What’s the point of helping students graduate from high school if that doesn’t prepare them for college and career success? This question arises from a study seeking ways to improve the public schools in Yonkers, New York.
The holy grail for urban school systems has long been to increase their graduation rates. In other words, hand out those diplomas so students have a chance to make it.
But the people at Yonkers Partners In Education, a private group obsessed with helping Yonkers students thrive, began to see that mere graduation is not enough. They wanted to find the keys to preparing students for college success….
But too many Yonkers students were not making it in college. YPIE began to doubt the point of helping students graduate from high school if they weren’t ready for college work.

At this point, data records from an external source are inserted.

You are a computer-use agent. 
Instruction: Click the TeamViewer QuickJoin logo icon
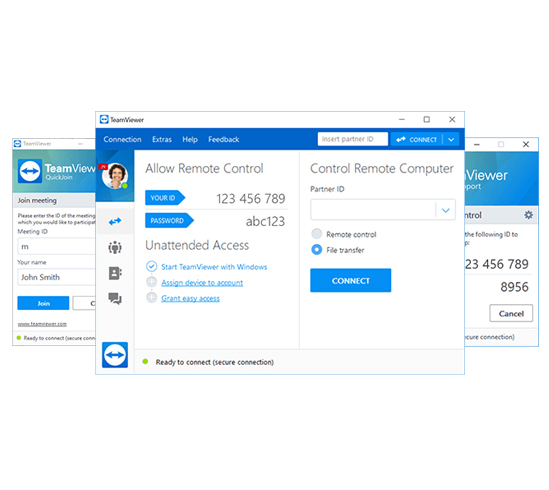30,171
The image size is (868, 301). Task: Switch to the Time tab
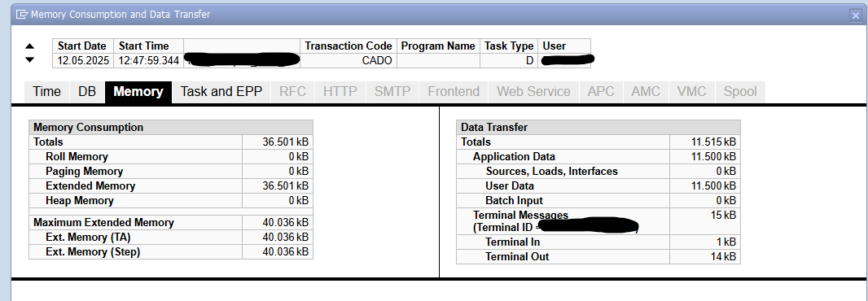pyautogui.click(x=47, y=92)
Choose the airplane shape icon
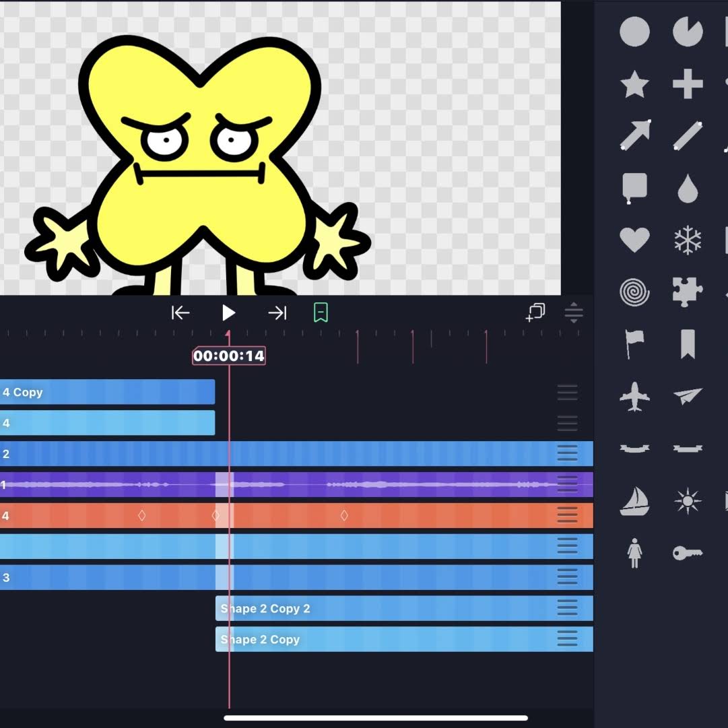728x728 pixels. [634, 397]
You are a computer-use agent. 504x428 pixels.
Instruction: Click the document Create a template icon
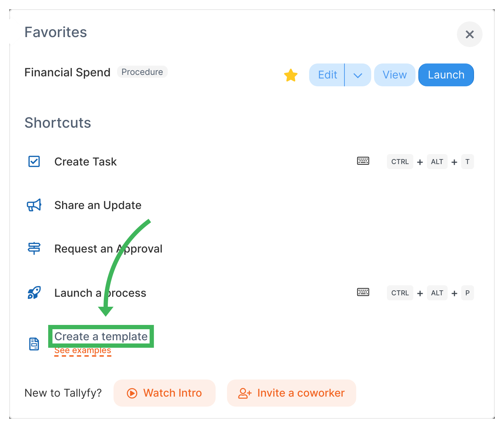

“If they are not prepared to be successful in college, are we doing them a service or disservice?” YPIE Executive Director Wendy Nadel said. “We don’t want to throw time and money at things that won’t make a real difference for students.”
The study, College and Career Readiness in the New York State Public Schools, found the utterly predictable “strong link between poverty and students’ readiness for college”.

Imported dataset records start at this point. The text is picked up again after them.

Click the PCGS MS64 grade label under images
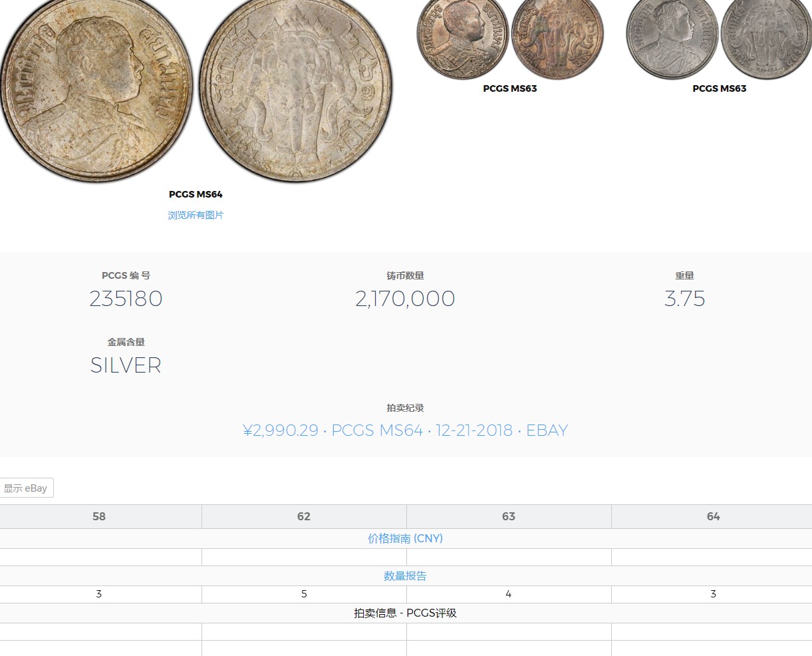The width and height of the screenshot is (812, 656). [196, 194]
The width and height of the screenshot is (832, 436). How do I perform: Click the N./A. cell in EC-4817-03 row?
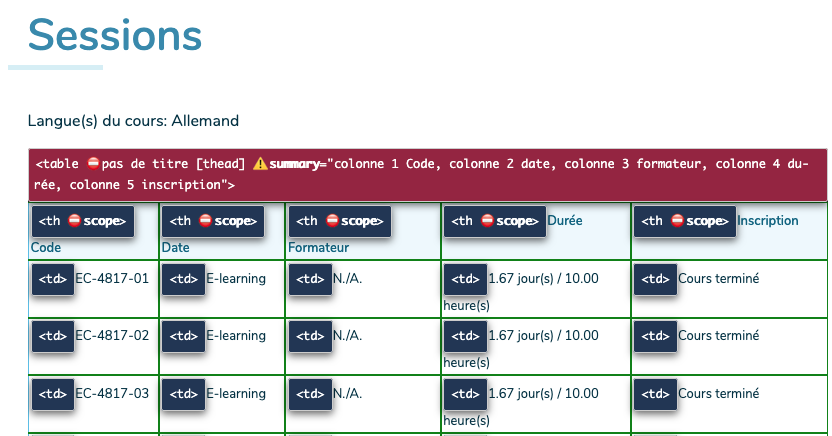click(x=348, y=394)
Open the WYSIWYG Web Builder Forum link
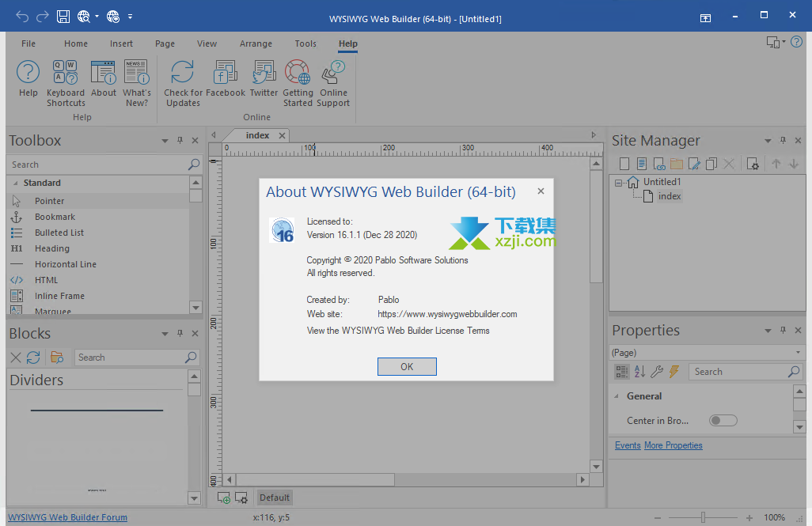Image resolution: width=812 pixels, height=526 pixels. pos(67,517)
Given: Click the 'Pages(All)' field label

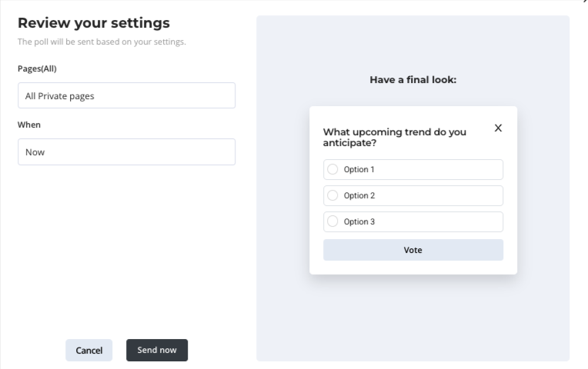Looking at the screenshot, I should pyautogui.click(x=38, y=68).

Class size doesn’t matter.
While some study results were not surprising, other findings contradict conventional wisdom by showing that “class size and per-pupil spending” have little correlation to student readiness for college.

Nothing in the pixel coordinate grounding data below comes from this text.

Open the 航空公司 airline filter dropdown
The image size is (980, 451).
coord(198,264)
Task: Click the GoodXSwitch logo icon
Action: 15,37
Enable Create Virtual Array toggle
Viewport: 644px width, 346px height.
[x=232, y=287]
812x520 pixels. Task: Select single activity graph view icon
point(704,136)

New York high school graduation standards are too low.
A major problem, Kroll found, is that a high school diploma has been too easy to attain in New York. Students need to pass only one Regents exam in math, for instance, to earn a Regents diploma. Because of the way the state curves its algebra exam, a student could get a 65 “passing” score on the June 2013 exam by earning only 34 percent of all points on the test.
“The graduation bar is too low,” Kroll said. “A 65 on a Regents exam gets you nowhere.”
The next challenge will be finding the elusive best practices in high-performing schools and then implementing them in the low-performing schools.
The ultimate goal is to identify districts that outperform their poverty levels, analyze how they do it and share the results.
“We don’t want to provide an excuse, like, ‘Don’t judge us because we have poverty,’ ” he said. “But we need to filter out the effects of poverty so we can judge how districts and teachers are doing. Let’s find out why some (districts and schools) get better results in poor communities.”